By Anne Price, President
From Charlottesville to Hurricane Harvey to removing DACA, this past month has repeatedly reinforced one of the primary drivers of Insight’s work — the absolute necessity of focusing on the needs of communities who are almost never included in our policymaking and are almost always left short changed. We must remain vigilant in our fight to ensure the voices and needs of people of color, immigrants, low-income communities and women are front and center.
This includes the often overlooked women of Generation X, now in their 50s.
Women are often the glue that holds families and communities together, too frequently sacrificing their own financial stability and emotional well-being for their family and friends. Increasingly, the economic security of today’s families rest on the shoulders of women. Two thirds of mothers play a significant role in the financial well-being of their families. Yet women are paid less, are crowded into certain occupations, and work in jobs that lack wealth escalators, consequentially hurting families and communities.
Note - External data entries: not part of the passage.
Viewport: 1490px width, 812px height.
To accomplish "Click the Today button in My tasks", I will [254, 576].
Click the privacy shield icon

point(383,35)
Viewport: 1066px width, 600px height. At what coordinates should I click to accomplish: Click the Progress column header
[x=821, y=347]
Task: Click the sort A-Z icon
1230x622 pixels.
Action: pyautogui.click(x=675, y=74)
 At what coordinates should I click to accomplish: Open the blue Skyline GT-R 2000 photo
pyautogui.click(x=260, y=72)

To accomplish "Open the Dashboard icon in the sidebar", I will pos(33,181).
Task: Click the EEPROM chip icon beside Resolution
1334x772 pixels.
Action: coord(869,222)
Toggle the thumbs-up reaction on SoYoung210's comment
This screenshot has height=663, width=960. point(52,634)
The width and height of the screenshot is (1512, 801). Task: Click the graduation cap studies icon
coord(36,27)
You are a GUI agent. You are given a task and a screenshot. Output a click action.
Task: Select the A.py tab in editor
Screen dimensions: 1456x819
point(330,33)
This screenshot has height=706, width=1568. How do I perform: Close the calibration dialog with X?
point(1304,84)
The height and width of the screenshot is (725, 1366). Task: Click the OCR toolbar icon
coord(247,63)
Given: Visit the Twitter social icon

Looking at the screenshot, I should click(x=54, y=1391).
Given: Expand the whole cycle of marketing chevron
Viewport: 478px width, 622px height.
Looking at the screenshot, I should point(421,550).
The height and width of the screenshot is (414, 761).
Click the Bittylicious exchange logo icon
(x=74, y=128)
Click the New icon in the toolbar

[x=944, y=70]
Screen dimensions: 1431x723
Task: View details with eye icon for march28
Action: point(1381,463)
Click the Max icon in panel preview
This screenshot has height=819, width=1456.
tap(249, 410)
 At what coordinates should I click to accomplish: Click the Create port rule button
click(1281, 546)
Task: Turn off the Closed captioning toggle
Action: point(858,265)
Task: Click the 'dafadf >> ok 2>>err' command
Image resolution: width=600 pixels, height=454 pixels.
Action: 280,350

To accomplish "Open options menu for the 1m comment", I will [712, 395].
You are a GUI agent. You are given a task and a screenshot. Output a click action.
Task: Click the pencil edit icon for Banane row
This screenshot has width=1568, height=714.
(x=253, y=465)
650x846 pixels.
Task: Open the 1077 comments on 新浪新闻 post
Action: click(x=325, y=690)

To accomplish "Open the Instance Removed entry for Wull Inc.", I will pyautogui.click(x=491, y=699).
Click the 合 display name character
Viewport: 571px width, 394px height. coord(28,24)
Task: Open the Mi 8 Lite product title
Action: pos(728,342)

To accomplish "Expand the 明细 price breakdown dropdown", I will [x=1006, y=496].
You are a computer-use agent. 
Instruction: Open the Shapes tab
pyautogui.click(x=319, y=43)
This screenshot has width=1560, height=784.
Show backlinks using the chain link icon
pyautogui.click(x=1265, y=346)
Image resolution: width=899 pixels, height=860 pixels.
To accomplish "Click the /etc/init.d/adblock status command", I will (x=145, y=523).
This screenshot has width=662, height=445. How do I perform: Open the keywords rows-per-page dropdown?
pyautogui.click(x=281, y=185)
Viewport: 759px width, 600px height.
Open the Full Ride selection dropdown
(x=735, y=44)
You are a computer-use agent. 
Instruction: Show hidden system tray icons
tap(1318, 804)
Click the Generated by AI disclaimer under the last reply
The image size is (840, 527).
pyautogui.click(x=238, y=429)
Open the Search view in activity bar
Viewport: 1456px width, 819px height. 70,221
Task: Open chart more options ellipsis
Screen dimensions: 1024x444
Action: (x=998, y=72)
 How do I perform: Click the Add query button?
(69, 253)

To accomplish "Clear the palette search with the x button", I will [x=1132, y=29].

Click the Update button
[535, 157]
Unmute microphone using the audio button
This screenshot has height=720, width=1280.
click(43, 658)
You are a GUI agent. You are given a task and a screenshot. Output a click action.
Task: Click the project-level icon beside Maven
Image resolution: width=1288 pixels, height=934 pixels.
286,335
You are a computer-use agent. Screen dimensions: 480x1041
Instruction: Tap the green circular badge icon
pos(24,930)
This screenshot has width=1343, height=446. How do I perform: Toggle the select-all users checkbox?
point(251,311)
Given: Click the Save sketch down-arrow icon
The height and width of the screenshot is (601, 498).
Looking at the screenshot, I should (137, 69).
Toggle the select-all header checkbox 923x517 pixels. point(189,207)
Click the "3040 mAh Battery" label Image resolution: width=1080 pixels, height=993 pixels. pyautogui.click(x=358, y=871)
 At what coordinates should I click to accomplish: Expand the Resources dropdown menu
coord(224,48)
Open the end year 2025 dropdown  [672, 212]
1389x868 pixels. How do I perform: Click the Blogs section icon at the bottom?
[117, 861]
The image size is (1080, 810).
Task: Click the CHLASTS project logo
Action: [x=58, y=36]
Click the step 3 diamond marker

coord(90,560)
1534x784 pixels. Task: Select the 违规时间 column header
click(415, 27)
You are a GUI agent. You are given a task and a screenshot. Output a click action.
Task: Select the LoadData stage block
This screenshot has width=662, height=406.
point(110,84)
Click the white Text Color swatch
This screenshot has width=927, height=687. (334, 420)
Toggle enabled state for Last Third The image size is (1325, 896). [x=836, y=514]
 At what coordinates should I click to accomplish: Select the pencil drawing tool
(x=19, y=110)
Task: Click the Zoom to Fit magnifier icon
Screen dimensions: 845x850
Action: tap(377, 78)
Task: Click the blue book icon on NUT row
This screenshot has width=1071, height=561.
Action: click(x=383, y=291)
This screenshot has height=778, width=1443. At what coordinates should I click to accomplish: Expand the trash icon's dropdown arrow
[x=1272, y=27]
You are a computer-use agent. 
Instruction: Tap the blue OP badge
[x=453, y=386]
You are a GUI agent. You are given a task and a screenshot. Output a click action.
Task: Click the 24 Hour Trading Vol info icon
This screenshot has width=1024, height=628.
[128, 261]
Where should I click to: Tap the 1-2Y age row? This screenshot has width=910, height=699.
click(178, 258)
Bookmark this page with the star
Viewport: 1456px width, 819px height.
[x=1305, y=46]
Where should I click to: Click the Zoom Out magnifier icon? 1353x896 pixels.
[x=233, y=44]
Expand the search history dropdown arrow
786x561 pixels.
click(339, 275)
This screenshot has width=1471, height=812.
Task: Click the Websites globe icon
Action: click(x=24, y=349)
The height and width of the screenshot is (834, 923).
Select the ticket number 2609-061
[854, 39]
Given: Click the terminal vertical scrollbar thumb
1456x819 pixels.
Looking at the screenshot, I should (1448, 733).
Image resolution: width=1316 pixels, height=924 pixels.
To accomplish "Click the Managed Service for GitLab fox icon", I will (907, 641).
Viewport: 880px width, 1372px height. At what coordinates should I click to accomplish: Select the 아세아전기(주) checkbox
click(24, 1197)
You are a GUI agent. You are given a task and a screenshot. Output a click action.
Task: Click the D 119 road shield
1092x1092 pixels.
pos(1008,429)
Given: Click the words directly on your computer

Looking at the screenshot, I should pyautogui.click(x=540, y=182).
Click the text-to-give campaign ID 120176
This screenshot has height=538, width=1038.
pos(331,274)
The oldest Gen-Xers, those born in the mid-1960s who are now in their early 50s, have suffered the brunt of three economic downturns: the recessions of the early 1990s and early 2000s, and, worst of all, the Great Recession of 2008. As a result, this generation has much higher debt than previous ones. As shown in this report, the average American born in 1970 has roughly 60 percent more debt than someone born in 1956. The Federal Reserve Bank of St. Louis released a brief showing that a Gen Xer born in 1970 (age 44) had an average of $142,077 in debt in 2014 compared to $88,553 of a baby-boomer at the same age.
New research shows that many Americans in this age group are being sandwiched — balancing caring for their own needs and saving for their retirement, while supporting their adult children, other siblings, and aging parents. For example, a recent study by Merrill Lynch reveals that nearly half of Americans, age 50 or older, say they’re willing to overextend themselves financially to give their children a more comfortable life.
For communities of color, this value of making economic sacrifices for your own is especially prevalent, and women of color in this generation are just one financial crisis or job loss away from catastrophe.
The Insight Center’s recent research on women, race, and wealth illustrates that racial wealth inequities are highest in the run up to retirement age. For example, married, white women in their 50s without a bachelor’s degree have $155,000 in median wealth, while their Black counterparts only have $38,000. Married, white women in their 50s with a bachelor’s degree have over twice the wealth of college-educated Black women.
The financial and emotional stability of families are being compromised as we continue to ignore this critical generation of women, particularly women of color. Given their low levels of wealth and the increasing need to care for and financially support two generations, this group of women are being asked to shoulder incredible responsibilities.